Friday, July 27, 2007

Lady with itchy bumps


57 yr old Caucasian lady with past history of depression and HTN presented with gradually worsening rash and itching for 4 days which started first on her both arms and later over her legs. She has been scratching and developed some healed ulcers over her arms and legs but denies any pain associated with it. She also denies any associated fever, cough, nausea, vomiting or diarrhea. She has been on Effexor XR 150 q daily and Lisinopril 20 mg q daily for last 1½ yr with out any problem. She denies smoking nicotine, drinking ETOH or using illicit drugs. She is a homemaker and lives with her husband. 2 weeks ago she returned from her travel with her husband from Nashville and Indiana. She went from Nashville to Indiana in a riverboat and stayed in hotels. She does not have pets at home and states that she usually takes hot showers. On exam she has several sub-centimeter papular eruptions, a few of them excoriated with surrounding cellulitis on upper and lower extremities, shoulder and back.

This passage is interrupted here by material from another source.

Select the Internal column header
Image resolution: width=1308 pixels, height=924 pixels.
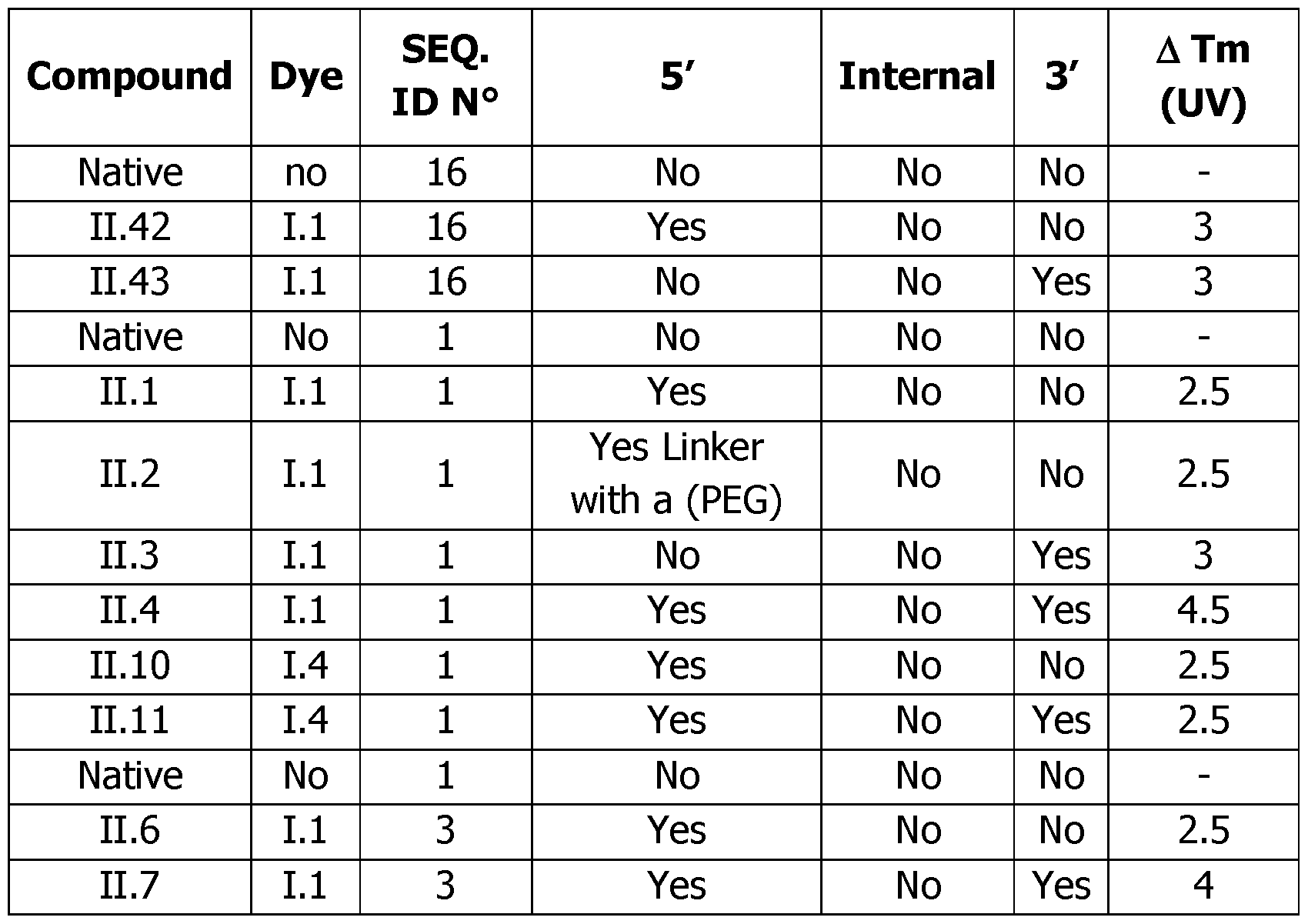(x=917, y=76)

What is the most likely diagnosis?
1. Allergic contact dermatitis
2. Infectious folliculitis
3. Papular urticaria- ANSWER
4. Furuncular Myriasis
5. Cutaneous Necrosis

Friday, July 06, 2007

Young man with a rash on shoulder


A young man in his 30’s, with no significant PMH, comes to the office after noticing a pruritic rash on the Lt shoulder and pain in the Lt axilla that started after working in his father’s basement yesterday. The symptoms started late in the evening and worsened over the past 12- 24 hrs. He denies fever, chills, nausea or vomiting. He thinks that he might have been bitten by an insect, but cannot say for sure. He also spent some time working in the back yard, a day earlier. He is not sure if he came in contact with chemicals while working in the basement. On exam, his vital signs are stable. He has a 5- 6 cm well demarcated, erythematous macular rash on the Lt shoulder with a linear extension to the Lt axilla. A solitary, tender, mobile lymph node is appreciated on the anterior axillary fold. What is the most likely diagnosis?

1. Ringworm infection
2. Cellulitis and secondary lymphangitis from an insect bite- ANSWER.